The music choices were mostly in the classical repertoire: violin and clarinet concerti by Mozart and a unexpectedly beautiful bass concerto by Carl Ditters von Dittersdorf, a contemporary and friend of Mozart. All fell well within the audience’s classical comfort zone. Bassist Alex Bickard took the opportunity to demonstrate how the deep tones of the bass can make an arresting statement as a solo instrument with the orchestra.

Mozart was just 19 when he composed the transcendentally beautiful Violin Concerto #4, the allegro (first) movement of which was played with a dazzling youthful exuberance by NaYoung Yang. Mozart, we think, would have loved it, and we would love if Maestro Butts invited Ms. Yang to come back sometime and play the entire concerto with the orchestra.

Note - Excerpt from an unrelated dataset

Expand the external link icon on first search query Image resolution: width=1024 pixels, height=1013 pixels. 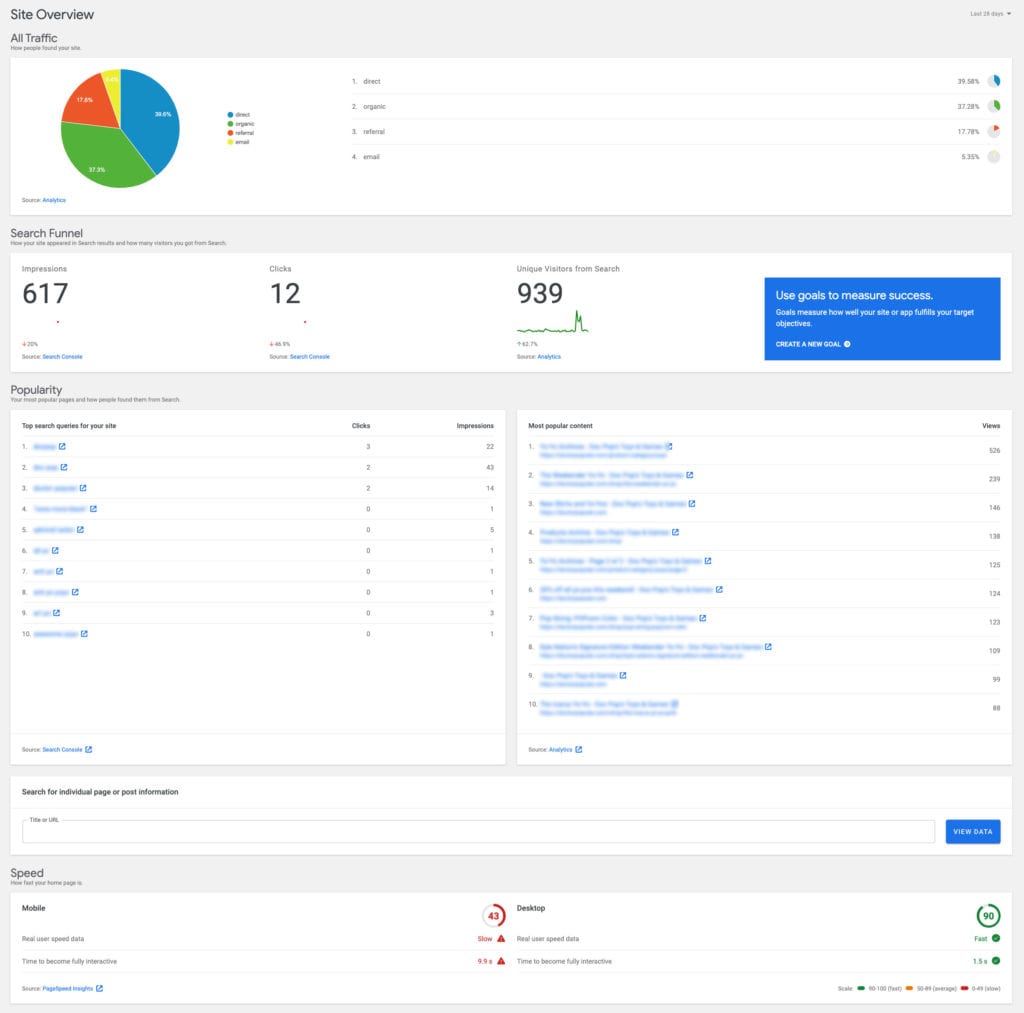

The other Mozart piece on the program, the Clarinet Concerto, was one of the composer’s last works, one full of spirit and melodic invention, often performed and well-loved by audiences. Choosing such a familiar work to play was a daring one by clarinetist Jessica Smith. Her fresh approach vindicated the choice, and the interaction of the solo instrument with the orchestra was flawless.

The high point for me, to my own surprise, was the premiere (“on this planet,” as the composer told me) of the Guitar Concerto by Derwyn Holder, with a young virtuoso of classical guitar, Celil Refik Kaya, as soloist.

I will admit that I often find modern music hard to take. I find what is called minimalism repetitive and boring. And to my ears, atonal music is usually aggressively ugly. Thus I approached the Holder concerto with trepidation. I was very pleasantly surprised.

Maestro Butts pinned it down perfectly when he said it was about texture and color. The music, absent the formal structure of the classical concerti, had a feel of impressionism, the edges soft and subtle. Maybe it is inevitable that guitar music will always have a Spanish flavor for me (even when it’s by Bach). This did. But the clean precision of Kaya’s playing, against the rushing sea of the orchestra, was spectacular and beautiful. It was a privilege to have been there.

Almost as an hors d’oeuvre to the feast that was the concert, recorder soloist John Burkhalter played a short and charming Concerto for Recorder by Antonio Vivaldi, with a pared-down chamber orchestra. Burkhalter is a renowned artist and scholar in the field of early music and it was a rare treat to have him there to present the only piece of Baroque music on the program.

Earlier in the afternoon, the Next Stage Ensemble of the Shakespeare Theatre of New Jersey offered an al fresco performance of Beaumarchais’s The Marriage of Figaro, the play on which the Mozart opera is based. It was presented on the lawn behind Dolan Hall, where the concert was held.

There’s much more to come from BONJ in the next week: chamber music at Grace Church on Friday evening, a new opera by Maestro Butts called “Mark Twain and the General” at Grace Church on Saturday evening, and a semi-staged version of Mozart’s opera, The Magic Flute, at Dolan Hall next Sunday afternoon. Looking forward to it.